Supplied entries
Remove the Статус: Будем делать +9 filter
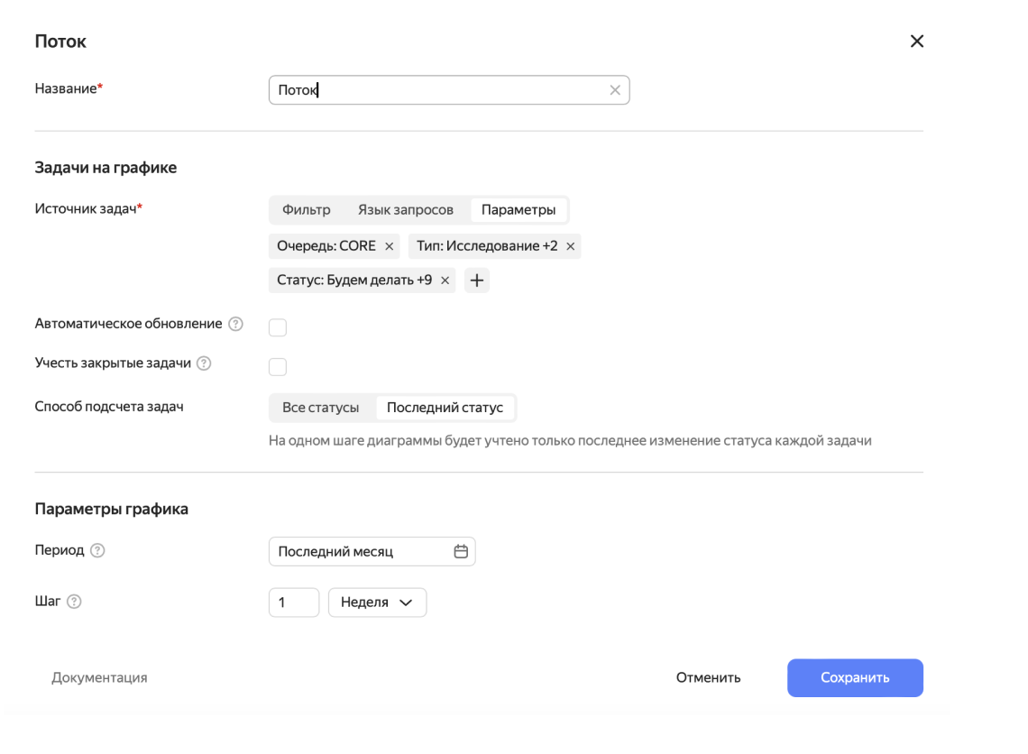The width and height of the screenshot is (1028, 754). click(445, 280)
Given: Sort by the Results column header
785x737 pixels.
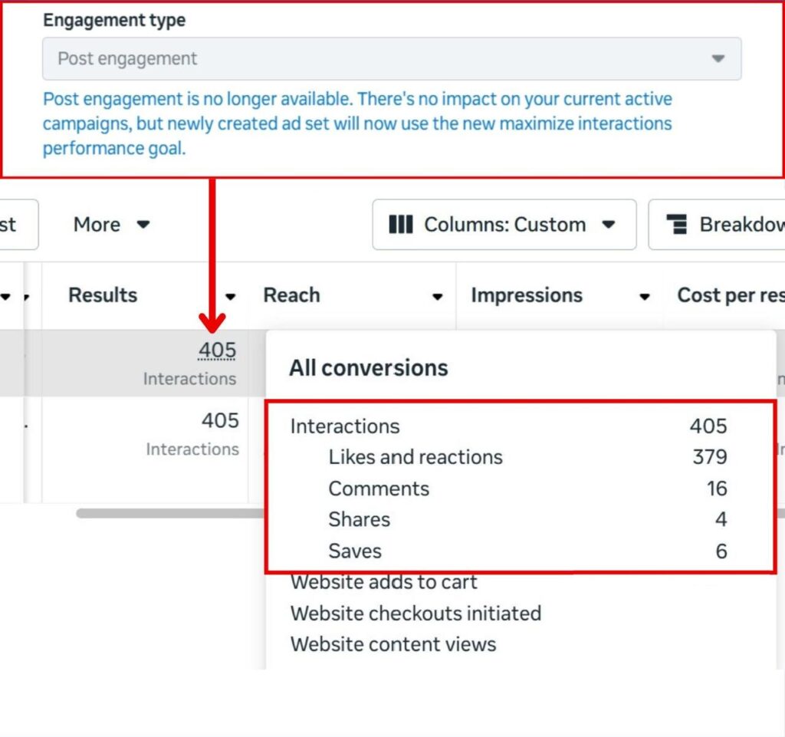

---

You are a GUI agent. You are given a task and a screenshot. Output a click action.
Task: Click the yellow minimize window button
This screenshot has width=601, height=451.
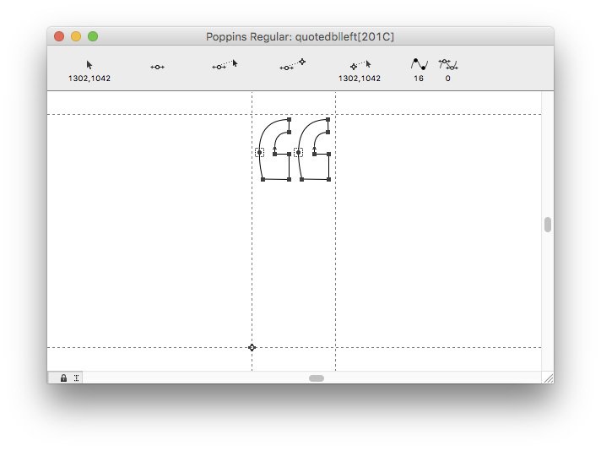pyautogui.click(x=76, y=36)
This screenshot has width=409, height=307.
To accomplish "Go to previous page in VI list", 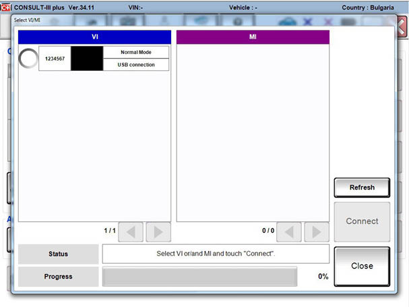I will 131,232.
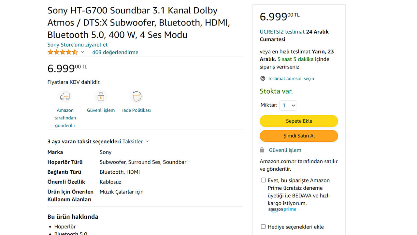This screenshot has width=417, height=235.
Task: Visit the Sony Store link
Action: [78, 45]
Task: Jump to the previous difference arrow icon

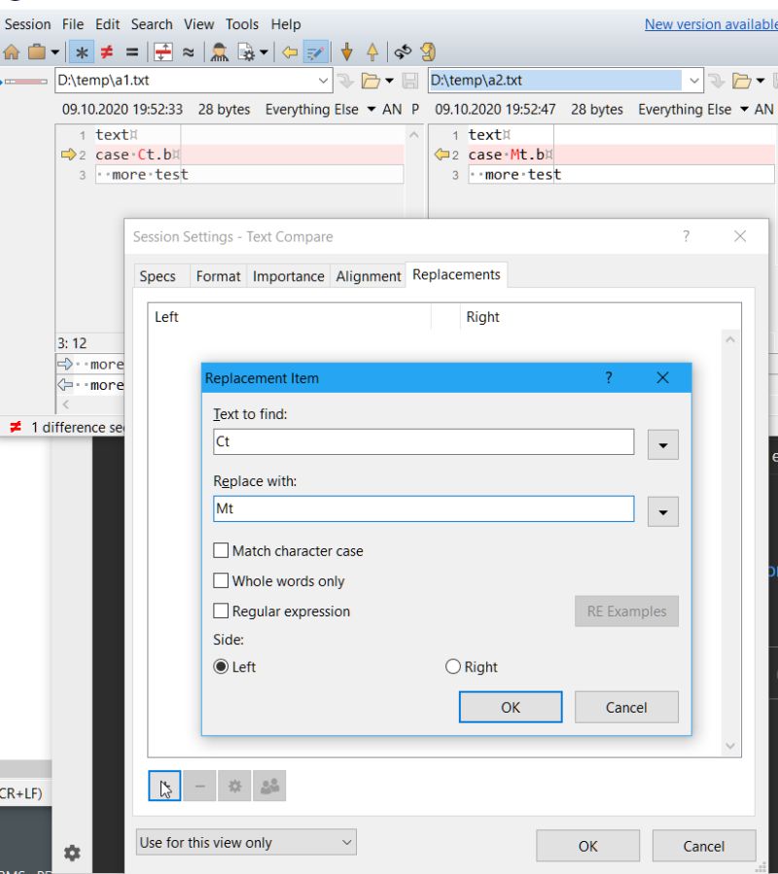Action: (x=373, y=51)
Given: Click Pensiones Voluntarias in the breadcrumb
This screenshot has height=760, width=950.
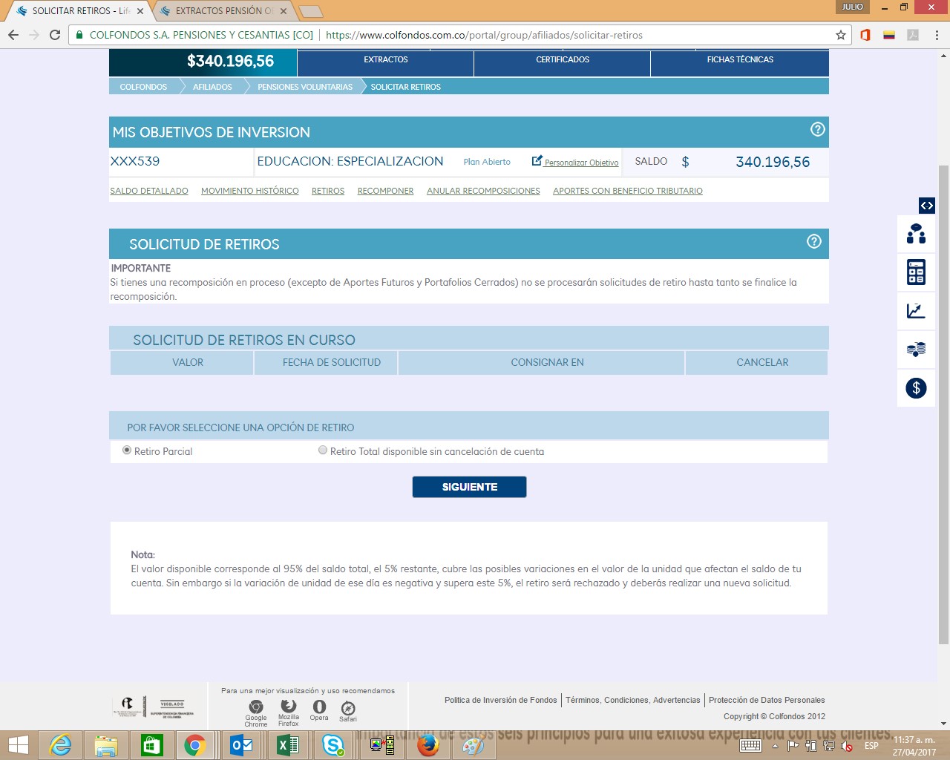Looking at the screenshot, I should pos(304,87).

--

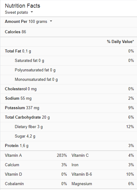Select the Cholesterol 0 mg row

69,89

Exercise directions
Starting at the line above that contains "Task: Click the yellow minimize window button", transcribe every line exactly through the line that contains "This screenshot has width=409, height=307.", including that last one, and skip the pictures.

Reply to the exercise
Task: Click the yellow minimize window button
This screenshot has width=601, height=451.
pyautogui.click(x=76, y=36)
This screenshot has width=409, height=307.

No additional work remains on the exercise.